Given records

Start of Block

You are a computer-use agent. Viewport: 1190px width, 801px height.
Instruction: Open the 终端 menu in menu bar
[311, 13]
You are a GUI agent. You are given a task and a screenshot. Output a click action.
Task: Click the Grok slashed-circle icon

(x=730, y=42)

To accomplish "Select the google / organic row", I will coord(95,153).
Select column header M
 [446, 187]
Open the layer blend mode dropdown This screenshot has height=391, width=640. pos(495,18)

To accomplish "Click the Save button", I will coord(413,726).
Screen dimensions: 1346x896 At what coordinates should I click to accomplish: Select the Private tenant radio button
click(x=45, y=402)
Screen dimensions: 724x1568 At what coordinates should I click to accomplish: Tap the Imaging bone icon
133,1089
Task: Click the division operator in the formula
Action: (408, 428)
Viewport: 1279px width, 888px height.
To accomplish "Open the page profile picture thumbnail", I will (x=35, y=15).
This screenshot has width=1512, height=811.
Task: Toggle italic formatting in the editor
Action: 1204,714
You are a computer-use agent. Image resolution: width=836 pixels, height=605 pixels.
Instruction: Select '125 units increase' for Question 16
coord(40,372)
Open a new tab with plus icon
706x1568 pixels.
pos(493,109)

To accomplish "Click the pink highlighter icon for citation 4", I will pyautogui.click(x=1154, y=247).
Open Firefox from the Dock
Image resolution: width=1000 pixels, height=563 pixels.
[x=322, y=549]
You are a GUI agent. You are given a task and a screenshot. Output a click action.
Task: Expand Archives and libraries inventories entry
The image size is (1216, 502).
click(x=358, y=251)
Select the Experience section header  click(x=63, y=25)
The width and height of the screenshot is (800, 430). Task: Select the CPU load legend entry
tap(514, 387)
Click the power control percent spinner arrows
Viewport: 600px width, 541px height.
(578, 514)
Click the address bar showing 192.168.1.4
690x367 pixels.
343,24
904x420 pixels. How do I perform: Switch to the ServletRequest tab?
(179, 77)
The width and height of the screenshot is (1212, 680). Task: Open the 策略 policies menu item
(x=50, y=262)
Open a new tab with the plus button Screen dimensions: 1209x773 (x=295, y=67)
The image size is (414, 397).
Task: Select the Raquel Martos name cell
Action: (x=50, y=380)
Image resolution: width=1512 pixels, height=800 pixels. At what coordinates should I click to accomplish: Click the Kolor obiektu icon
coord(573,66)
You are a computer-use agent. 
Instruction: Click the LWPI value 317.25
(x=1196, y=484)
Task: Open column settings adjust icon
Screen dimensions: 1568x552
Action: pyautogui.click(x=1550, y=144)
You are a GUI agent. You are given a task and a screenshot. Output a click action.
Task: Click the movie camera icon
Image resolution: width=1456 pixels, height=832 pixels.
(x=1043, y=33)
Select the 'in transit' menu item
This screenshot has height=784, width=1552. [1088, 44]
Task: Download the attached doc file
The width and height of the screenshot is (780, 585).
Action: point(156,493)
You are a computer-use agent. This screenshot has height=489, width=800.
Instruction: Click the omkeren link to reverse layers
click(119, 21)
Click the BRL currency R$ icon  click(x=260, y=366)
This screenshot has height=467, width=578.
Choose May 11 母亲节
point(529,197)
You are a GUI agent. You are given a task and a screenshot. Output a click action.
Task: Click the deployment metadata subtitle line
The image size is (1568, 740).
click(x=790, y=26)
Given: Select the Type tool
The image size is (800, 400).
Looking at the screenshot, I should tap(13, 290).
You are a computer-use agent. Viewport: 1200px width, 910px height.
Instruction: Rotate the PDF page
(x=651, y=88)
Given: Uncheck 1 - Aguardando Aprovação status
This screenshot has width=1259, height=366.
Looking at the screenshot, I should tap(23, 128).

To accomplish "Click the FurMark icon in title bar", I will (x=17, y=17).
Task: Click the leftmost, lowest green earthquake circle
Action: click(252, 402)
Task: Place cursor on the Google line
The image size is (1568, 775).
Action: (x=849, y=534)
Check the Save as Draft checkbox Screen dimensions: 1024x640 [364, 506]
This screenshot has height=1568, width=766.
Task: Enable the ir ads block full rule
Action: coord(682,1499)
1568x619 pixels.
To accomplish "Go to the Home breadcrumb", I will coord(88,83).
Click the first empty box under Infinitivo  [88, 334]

End of Block

What you need to do
Could you write out, exactly as they stand, only the lines above that begin at the line with "Image resolution: width=1512" and stop after the line with "Task: Click the movie camera icon"?

Response
Image resolution: width=1512 pixels, height=800 pixels. At what coordinates should I click to accomplish: Click the Kolor obiektu icon
coord(573,66)
You are a computer-use agent. 
Instruction: Click the LWPI value 317.25
(x=1196, y=484)
Task: Open column settings adjust icon
Screen dimensions: 1568x552
Action: pyautogui.click(x=1550, y=144)
You are a GUI agent. You are given a task and a screenshot. Output a click action.
Task: Click the movie camera icon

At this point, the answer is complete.